En ese momento vibró mi teléfono.
Lo saqué automáticamente.
El mensaje era de mi madre.
Vuelve a casa sola.
Tres palabras.
Sin punto final.
Sin «cariño».
Sin explicación.
Mi madre nunca escribía mensajes así. Escribía mensajes largos llenos de comas y me llamaba cariño incluso cuando solo necesitaba que le comprara leche.
Pero estaba a treinta metros de distancia, en el funeral de su marido, supuestamente escribiéndome como a un desconocido.
El sepulturero vio la pantalla.
Se le puso la cara pálida.
«No», dijo. «Hagas lo que hagas, no te vayas a casa todavía».
Miré la tumba.
Luego a mi madre.
Luego a la llave que tenía en la mano.
«¿Qué está pasando?».
Metió la mano en su abrigo y sacó un sobre viejo.
Mi nombre estaba escrito en el anverso con la letra de mi padre.
Julian.
«Me lo dio hace veinte años», dijo el sepulturero. «Me dijo que sabría cuándo dártelo».
Veinte años.
Mi padre había planeado algo incluso antes de que yo tuviera edad suficiente para entender por qué alguien necesitaría un plan así.
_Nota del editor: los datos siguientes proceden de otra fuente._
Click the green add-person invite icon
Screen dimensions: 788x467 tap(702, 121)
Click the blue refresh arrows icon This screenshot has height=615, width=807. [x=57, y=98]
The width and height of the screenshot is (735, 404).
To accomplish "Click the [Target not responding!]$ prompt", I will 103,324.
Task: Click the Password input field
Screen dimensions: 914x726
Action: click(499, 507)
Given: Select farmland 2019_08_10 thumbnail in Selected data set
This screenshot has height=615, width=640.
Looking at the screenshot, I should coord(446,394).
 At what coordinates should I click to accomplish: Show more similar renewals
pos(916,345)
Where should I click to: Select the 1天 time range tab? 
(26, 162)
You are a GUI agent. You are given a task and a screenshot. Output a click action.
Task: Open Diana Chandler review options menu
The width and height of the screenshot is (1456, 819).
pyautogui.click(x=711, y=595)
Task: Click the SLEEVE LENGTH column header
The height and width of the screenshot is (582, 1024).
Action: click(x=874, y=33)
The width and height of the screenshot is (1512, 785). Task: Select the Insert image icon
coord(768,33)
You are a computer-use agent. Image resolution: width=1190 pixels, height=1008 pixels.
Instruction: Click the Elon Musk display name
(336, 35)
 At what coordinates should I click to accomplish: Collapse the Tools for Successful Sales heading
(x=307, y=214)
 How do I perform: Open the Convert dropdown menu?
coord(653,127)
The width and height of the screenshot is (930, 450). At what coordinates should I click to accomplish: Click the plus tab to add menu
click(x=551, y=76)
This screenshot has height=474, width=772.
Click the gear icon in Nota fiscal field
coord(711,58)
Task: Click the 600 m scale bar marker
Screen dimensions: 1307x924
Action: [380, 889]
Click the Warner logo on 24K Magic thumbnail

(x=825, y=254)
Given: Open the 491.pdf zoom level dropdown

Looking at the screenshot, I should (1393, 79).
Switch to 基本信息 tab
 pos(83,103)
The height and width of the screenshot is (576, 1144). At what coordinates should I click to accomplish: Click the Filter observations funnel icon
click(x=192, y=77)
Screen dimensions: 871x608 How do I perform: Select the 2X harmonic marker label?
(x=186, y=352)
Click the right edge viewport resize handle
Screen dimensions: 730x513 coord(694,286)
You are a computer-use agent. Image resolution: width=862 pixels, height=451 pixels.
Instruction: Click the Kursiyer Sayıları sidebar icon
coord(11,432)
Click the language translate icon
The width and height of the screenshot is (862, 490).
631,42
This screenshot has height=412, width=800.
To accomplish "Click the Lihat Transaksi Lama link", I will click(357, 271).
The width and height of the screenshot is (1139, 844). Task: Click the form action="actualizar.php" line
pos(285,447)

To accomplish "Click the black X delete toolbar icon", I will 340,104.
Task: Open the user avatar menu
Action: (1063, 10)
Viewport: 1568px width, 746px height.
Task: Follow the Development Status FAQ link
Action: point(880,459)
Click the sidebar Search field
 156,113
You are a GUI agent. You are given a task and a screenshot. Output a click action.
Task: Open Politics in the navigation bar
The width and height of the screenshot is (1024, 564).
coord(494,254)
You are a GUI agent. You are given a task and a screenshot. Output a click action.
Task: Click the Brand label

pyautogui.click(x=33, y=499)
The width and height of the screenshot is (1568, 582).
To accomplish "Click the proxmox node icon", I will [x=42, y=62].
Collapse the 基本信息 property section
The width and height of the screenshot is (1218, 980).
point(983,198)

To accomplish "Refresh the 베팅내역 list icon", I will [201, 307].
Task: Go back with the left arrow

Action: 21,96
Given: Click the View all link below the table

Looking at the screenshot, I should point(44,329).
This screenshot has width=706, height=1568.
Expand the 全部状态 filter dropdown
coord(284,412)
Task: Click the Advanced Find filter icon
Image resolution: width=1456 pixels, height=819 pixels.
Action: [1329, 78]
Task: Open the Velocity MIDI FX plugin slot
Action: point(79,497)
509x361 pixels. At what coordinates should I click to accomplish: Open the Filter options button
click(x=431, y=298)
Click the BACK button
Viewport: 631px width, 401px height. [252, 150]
Entonces el sepulturero se dio la vuelta y se alejó entre las lápidas como un hombre que finalmente había cumplido una promesa que nunca quiso hacer.
No volví a casa.
Me senté en mi coche al borde del aparcamiento del cementerio y abrí el sobre con manos temblorosas.
Dentro había una breve carta de mi padre.
Ningún consuelo.
Ninguna explicación.
Solo una instrucción.
Vaya a la Unidad 17. Confíe en la mujer que le espera allí. No vuelva a casa hasta que entienda por qué.
Cuando llegué a Route 9 Storage, el crepúsculo ya se cernía sobre la carretera. Las instalaciones estaban detrás de una valla de tela metálica, pasando una gasolinera, un restaurante cerrado y una hilera de almacenes bajos con letreros descoloridos.
Una pequeña bandera estadounidense ondeaba con fuerza junto a la oficina.
Cámaras de seguridad vigilaban la puerta.